When she did bag the job ten years later there was thankfully no furore, just positive recognition of the fact that her appointment was historically significant. Since accepting her role she has penned a host of works about society’s happenings. Our personal favourite is Achilles about the injury that has prevented David Beckham from playing in the 2010 Football World Cup.
Sue Perkins — Broadcaster
Miss Perkins was by far the numero uno choice from our twitter poll, by a lesbian voting mile. She first turned up on British screens as part of a presenting duo with Mel Giedroyc on Light Lunch back in the late ’90s. As fans of the show, we both often feigned illness or university study time to stay home to watch the wonderful tomfoolery that ensued on a daily basis.
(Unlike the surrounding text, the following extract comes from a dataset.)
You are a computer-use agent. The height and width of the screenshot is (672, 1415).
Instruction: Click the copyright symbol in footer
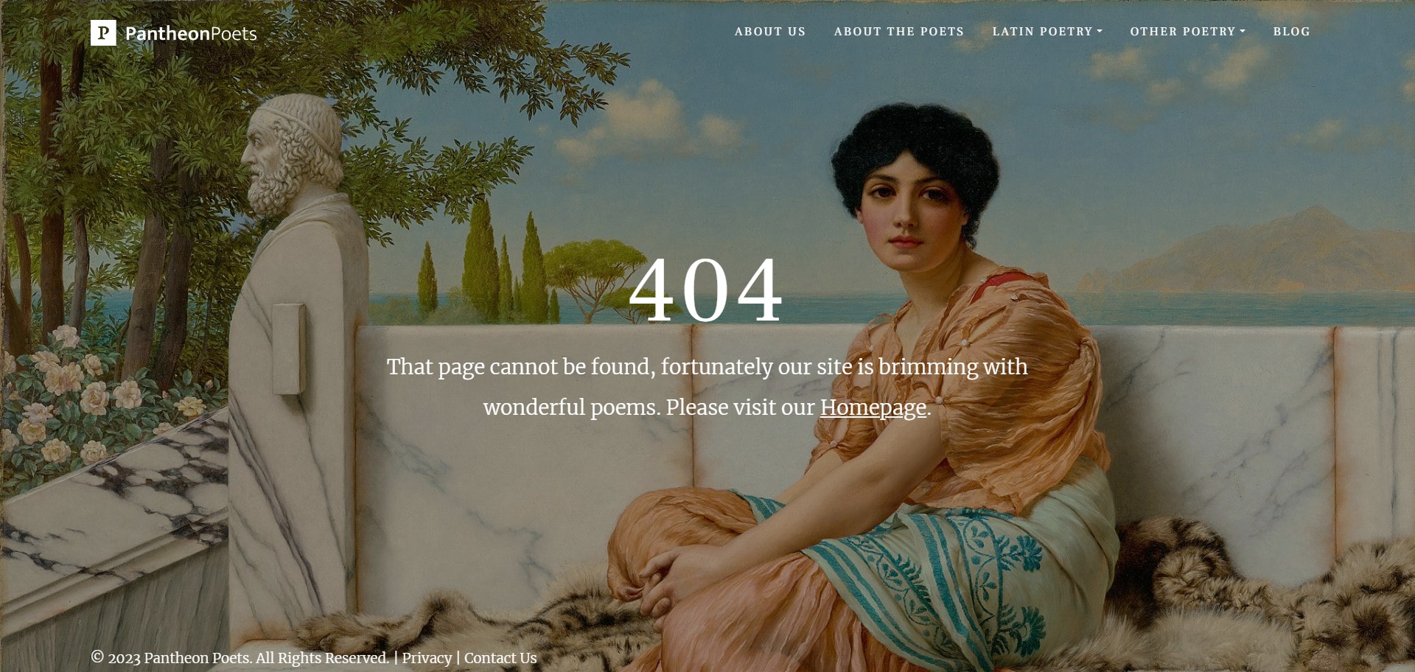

Although many a keen lady-loving viewer suspected Sue’s batting team preference during this era, it wasn’t until her ex-girlfriend, Rhona Cameron, outed her a few years later on the reality programme, I’m a Celebrity Get Me Out Of Here that we knew for sure that she was.
Since then, Sue’s career has been nothing short of marvelous and she seems to be walking in the footsteps of Toksvig by becoming an integral part of the BBC, appearing regularly on panel shows like the News Quiz and fronting her own shows such as the Supersizer series with Giles Coren.
Margot James — Politician
Despite our bitter dismay at the Conservative government’s return to power, in part due to their lack of progressive views and dismal voting records on gay issues, there is at least some glimmer of hope in the newly elected Margot James. James is only the second ever out lesbian in parliament and lives with her TV presenter partner Jay Hunt who you may be familiar with from BBC Three’s Spendaholics.
Considering one of James’ Tory colleagues thinks you can "pray away the gay," it will be interesting to see what influence, if any, she has in her party’s future stance on queer matters.
We are cheating here but it was impossible to pick just one of these wonderful ladies. Popular British television can often be split into two types; shows that grittily represent the thrills and ills of our society and those that border on unwatchable pie-throwing absurdity.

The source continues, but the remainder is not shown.